Robert Ménard condamné pour "provocation à la haine" après ses propos sur les élèves musulmans

Publication: Mis à jour:
MENARD
Jean-Paul Pelissier / Reuters
Imprimer

POLITIQUE - Nouveau désaveu judiciaire pour Robert Ménard. Poursuivi pour avoir déclaré qu'il y avait trop d'enfants musulmans dans les écoles de sa ville, le maire de Béziers a été reconnu coupable de "provocation à la haine et la discrimination raciale" ce mardi 25 avril, par la 17e chambre du tribunal correctionnel de Paris.

En outre, il a été condamné à 2000 euros d'amende. Le tribunal a également accordé entre un euro symbolique et mille euros de dommages et intérêts ainsi que mille euros de frais de justice à sept associations antiracistes qui s'étaient portées parties civiles, dont la LICRA, le MRAP, la Ligue des droits de l'Homme, SOS racisme et la Maison des potes.

Le maire de Béziers a décidé "évidemment" de faire appel. "Si dire ce que l'on voit est un délit...", a tweeté l'intéressé.

En septembre 2016, Robert Ménard avait provoqué un tollé en publiant un tweet dans lequel il expliquait tenir "la preuve éclatante" de la théorie du "Grand remplacement". "Il suffit de regarder d'anciennes photos de classe", avait-il écrit. Une référence claire à cette théorie complotiste très en vogue dans l'extrême droite radicale selon laquelle les populations "de souche" (blanches et catholiques) seraient sciemment remplacées par des populations africaines et musulmanes.

Quelques jours plus tard sur LCI, il avait récidivé, livrant un véritable plaidoyer racialiste. "Dans une classe de centre-ville de chez moi, 91% d'enfants musulmans. Évidemment que c'est un problème", avait-il dit. Des propos pour lesquels il était également poursuivi mardi.

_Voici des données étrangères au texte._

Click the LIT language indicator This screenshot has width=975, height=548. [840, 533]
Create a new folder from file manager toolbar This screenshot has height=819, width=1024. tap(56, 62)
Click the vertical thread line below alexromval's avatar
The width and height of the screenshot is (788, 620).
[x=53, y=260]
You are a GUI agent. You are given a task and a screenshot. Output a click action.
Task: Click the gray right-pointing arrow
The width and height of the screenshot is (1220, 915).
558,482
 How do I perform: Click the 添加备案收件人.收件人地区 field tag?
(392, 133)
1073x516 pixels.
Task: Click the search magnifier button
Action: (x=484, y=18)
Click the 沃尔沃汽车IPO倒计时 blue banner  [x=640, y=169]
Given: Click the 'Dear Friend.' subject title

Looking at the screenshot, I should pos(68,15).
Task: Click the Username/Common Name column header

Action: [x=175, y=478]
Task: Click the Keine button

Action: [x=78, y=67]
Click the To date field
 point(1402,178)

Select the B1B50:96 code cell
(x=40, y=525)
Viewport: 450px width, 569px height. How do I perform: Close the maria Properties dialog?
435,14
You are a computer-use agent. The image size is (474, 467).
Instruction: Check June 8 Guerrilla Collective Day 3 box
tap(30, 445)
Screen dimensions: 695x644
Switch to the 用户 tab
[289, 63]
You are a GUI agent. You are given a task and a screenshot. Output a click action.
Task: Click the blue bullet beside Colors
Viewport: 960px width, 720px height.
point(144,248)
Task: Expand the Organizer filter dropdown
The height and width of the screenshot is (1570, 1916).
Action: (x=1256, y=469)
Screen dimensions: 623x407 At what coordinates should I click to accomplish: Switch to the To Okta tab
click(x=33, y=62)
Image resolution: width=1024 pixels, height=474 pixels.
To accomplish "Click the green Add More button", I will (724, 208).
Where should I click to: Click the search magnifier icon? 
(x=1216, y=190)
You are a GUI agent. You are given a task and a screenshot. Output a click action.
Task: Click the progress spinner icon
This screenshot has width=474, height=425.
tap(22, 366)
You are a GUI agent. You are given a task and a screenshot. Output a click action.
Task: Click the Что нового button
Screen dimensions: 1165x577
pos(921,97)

Pas vraiment une nouveauté pour Robert Ménard qui, depuis son élection à Béziers avec le soutien du Front national, n'a cessé de montrer du doigt les musulmans.

En mai 2015, il avait déjà suscité un tollé en évoquant "64,6%" d'élèves de confession musulmane dans les écoles publiques de Béziers, une estimation basée sur "les chiffres de (la) mairie". Une enquête avait été ouverte pour vérifier l'existence éventuelle de fichiers illégaux à la mairie, avant d'être classée sans suite.

Dans l'élection présidentielle, Robert Ménard a apporté son soutien à Marine Le Pen. Au meeting de la présidente du FN à Perpignan, l'édile biterrois avait fait un discours à la tribune avant que celle-ci ne prenne la parole.